Sobre a comunicação ‘online’, ambos assumem que comporta mais riscos, pois na conversa presencial há sinais – como a movimentação corporal, a entoação e a expressão facial – que escapam nas comunicações por mensagens ou na Net (sem uso de vídeo).

“Estes sinais ajudam a perceber as intenções das pessoas. É claro que há um maior risco quando lido com alguém que só conheço ‘online’, mas às tantas posso conhecer presencialmente alguém de forma muito superficial e falar com uma pessoa ‘online’ tantas vezes que acabo por a conhecer melhor. As coisas não são assim tão lineares quanto isso”, afirma, por seu lado, Tito de Morais.

O fundador do projeto "MiudosSegurosNa.Net", que ajuda famílias, escolas e comunidades a promover a utilização responsável e segura das novas tecnologias de informação e comunicação por crianças e jovens, pede mais envolvimento dos pais: “Muitas vezes os pais querem um ‘software’ milagroso que possam instalar para pôr os filhos em segurança”.

“E nós costumamos dizer que o melhor software para proteger os filhos é a massa cinzenta (…). Já vem pré-instalado, é gratuito, compatível com todos os sistemas operativos e quanto mais o usarmos mais eficaz se torna.
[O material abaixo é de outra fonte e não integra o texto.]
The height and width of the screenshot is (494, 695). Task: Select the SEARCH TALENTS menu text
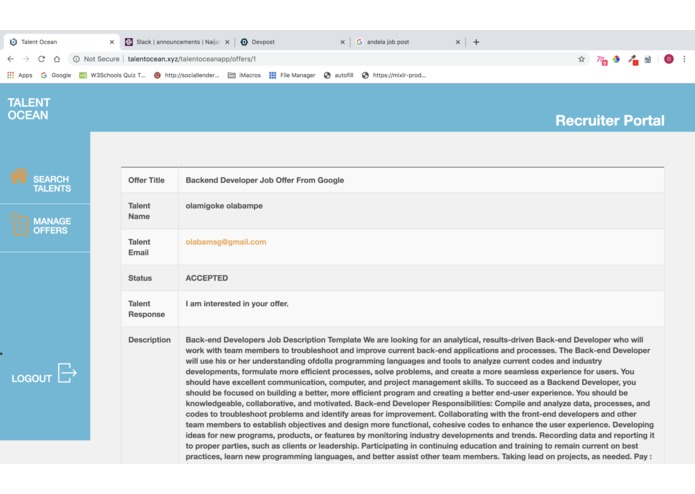[52, 184]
Este é o melhor ‘software’”, sublinha, insistindo na necessidade de os pais ensinarem os filhos a “serem desconfiados”.

É preciso “ensiná-los a pensarem de uma forma critica, tentarem distanciar-se das situações em que estão envolvidos, dando um passo atrás relativamente a tudo com que se confrontam ‘online’, e serem desconfiados para perceber se a rapariga loira com quem falam é mesmo uma rapariga, se será mesmo loira, se terá a idade que diz ter”, acrescenta.

Lembra que “todos cometemos as nossas asneiras na adolescência que não queríamos que os pais soubessem” e frisa que o importante é “conseguir criar uma relação de confiança com os filhos”.

“É importante que os filhos saibam que, mesmo que tenham cometido a maior das asneiras, podem ir ter com os pais e dizer-lhes, que a preocupação vai ser resolver o problema e não castigá-los pela situação em que se meteram”, diz o responsável, prosseguindo: “nas escolas vimos infelizmente muitos miúdos a dizer que os pais, ou os professores, seriam os últimos a quem iriam pedir ajuda”.

Normalmente – prossegue – “os primeiros a quem eles recorrem é aos pares, o que muitas vezes é problemático, porque em vez de termos um jovem metido num problema, passamos a ter dois ou três”.

O estudo que hoje é divulgado em Lisboa, que envolveu 51 países e analisou os comportamentos e a saúde dos adolescentes (11, 13 e 15 anos) nos seus contextos de vida mostra uma perceção mais negativa (por parte dos jovens) do apoio da família e um decréscimo na qualidade da relação familiar.

Para ajudar a desbloquear a conversa e dar ferramentas aos pais para permitir que os filhos possam ter a confiança suficiente para decidirem contar-lhes os seus problemas, o projeto Agarrados à Net promove formações onde dão ferramentas aos pais para que esta relação de confiança se estabeleça.

São os chamados “sete passos para a parentalidade digital”: “A tecnologia e a internet veio para ficar e não podemos querer que os nossos filhos não estejam lá, muito pelo contrário, porque também têm muitos benefícios”, explicou Cristiane Miranda, sublinhando que as empresas gestoras destas plataformas também se preocupam e desenvolveram formas de eliminar maus conteúdos quando denunciados.

Ambos os responsáveis sublinham a necessidade de os pais se envolverem mais com as tecnologias, para que “possam estar lá para saber ajudar”.

“Num dos ‘workshops’ que promovemos perguntámos aos pais quem tinha conta no Tik Tok (uma das redes sociais que ganhou dimensão nos últimos tempos e é das mais usadas pelos jovens) e ninguém levantou o braço. Mas quando perguntámos se os filhos usavam o Tik Tok todos levantaram”, exemplificou.